This is the definition of these three functions, just substitute the original learning things into it, when =0°, x=r, y=0, this paragraph is about how to represent trigonometric functions in the coordinate system taught in high school, you can understand it by reading the book.

lz should be remembered.

tan=1/cot

sin=1/cosec

cos=1/sec

Convert the problem to an elementary function such as sin.

In the unit circle, sina = r y cosa=x r tana = y x

And sina = 1 csca = y r cosa = 1 seca = r x tana = 1 cota = x y

where sin is sin, cos is cosine, tan is tangent, sec is secant, csc is cosecant, and cot is cotangent.

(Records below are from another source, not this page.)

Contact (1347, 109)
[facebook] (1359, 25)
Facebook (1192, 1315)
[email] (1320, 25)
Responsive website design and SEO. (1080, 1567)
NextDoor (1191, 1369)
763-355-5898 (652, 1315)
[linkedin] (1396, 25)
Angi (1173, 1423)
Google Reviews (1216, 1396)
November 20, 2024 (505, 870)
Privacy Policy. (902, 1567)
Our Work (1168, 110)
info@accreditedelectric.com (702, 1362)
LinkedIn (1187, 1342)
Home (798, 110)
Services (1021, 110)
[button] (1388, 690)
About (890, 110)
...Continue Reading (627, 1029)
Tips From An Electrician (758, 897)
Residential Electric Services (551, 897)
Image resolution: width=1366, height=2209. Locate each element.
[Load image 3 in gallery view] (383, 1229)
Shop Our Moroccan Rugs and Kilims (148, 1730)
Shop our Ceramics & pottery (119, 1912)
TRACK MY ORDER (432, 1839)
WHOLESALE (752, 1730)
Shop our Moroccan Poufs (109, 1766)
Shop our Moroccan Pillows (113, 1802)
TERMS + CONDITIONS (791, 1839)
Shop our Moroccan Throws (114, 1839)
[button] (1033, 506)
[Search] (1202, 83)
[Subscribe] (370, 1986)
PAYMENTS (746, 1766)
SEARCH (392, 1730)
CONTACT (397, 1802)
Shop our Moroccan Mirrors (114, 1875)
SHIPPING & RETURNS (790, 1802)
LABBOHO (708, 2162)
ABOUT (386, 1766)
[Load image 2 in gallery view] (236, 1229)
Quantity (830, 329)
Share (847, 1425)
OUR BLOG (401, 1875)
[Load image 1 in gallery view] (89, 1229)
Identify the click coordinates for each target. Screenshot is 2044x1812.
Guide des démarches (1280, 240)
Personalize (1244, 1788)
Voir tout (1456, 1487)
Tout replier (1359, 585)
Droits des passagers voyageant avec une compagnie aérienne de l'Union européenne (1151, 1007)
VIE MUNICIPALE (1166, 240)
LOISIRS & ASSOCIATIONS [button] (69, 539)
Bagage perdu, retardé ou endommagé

Borrow a book and look at it from the beginning, don't rush it. In fact, the book says it very clearly. That's how I came over.

The first question is wrong.

f(t)=10-(√3)cos(πt/12)-sin(πt/12)=10-2

10-2[cos(π/6)·cos(πt/12)+sin(π/6)·sin(πt/12)]

10-2cos[(6)-(t 12)]=10-2cos[(t 12)-(6)] The second question and the first question are answered.

The first question is the answer to the wrong conclusion, the basis of the wrong answer, and the second question is self-understanding.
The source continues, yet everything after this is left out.